Patrick Stickles and his merry men ape the Boss and other founding fathers.

Patrick Stickles is a voracious singer and guitarist who gobbles up vast chunks of indie rock, Western history, and pop culture to fuel his lyrics. Riddled with varied references and swaggering with a ragged grandeur, the band’s ambitious second album, The Monitor, hooks into the parallels between the blue-vs.-gray America forced into the Civil War and today’s red-vs.-blue successor. Now more than ever, as Stickles sees it, a battle rages for the identity of our country.
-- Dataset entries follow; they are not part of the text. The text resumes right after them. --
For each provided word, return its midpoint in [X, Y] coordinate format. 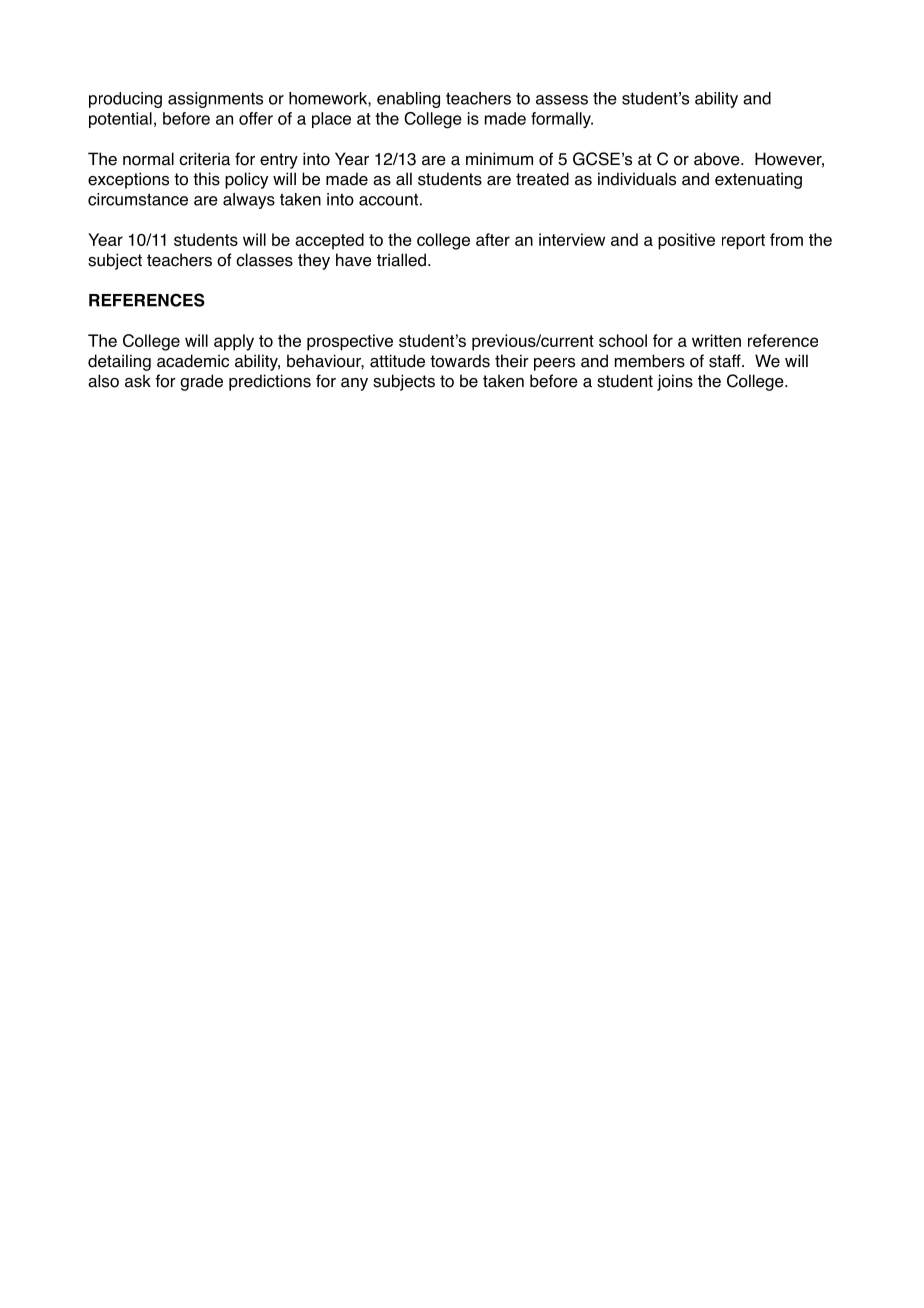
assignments [215, 100]
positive [686, 241]
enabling [408, 100]
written [716, 340]
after [493, 239]
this [206, 179]
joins [675, 382]
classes [264, 260]
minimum [499, 159]
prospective [350, 342]
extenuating [758, 180]
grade [201, 382]
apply [234, 342]
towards [460, 361]
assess [562, 100]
“If destruction be our lot, we ourselves must be its author and finisher”: This quote from Abraham Lincoln leads off the album’s seven-minute opener, “A More Perfect Union.”

“A More Perfect Union” is a bustling thesis, moving on from Lincoln and nods to various Jersey landmarks to “The Battle Hymn of the Republic” and a whooping chorus that screams “The enemy is everywhere.” It’s a bold linking of past, present, and—as hinted by Stickles’ paranoid, strangled delivery—the future. If that reads like a downer, it’s not.

“We don’t want to be taken too seriously,” admits Stickles in a recent phone call. “You’ve gotta laugh. We don’t want people to think we’re these dour, frowning characters, even though we take our music and our themes rather seriously. It can’t all be doom and gloom.”

Still, on “Four Score and Seven” Stickles lashes out at mankind’s capacity for cruelty, presumably referring to a modern America where a wealthy few trample over the impoverished masses: “It’s still us against them,” Stickles cries at the song’s conclusion, “and they’re winning.”

Far from defeatists, Titus Andronicus is more rousing and careening than most indie-rock bands. Spiking Stickles’ hungry songwriting with a pub-punk grit and enlisting from The Hold Steady, Vivian Girls, and Ponytail bolsters The Monitor‘s outsized, falling-down vibe.

As for that struggle for America’s future, Stickles isn’t as pessimistic as he sometimes sounds on The Monitor. “If we didn’t think this world was full of great possibilities,” he offers, “there’d be nothing to really be that angry about.”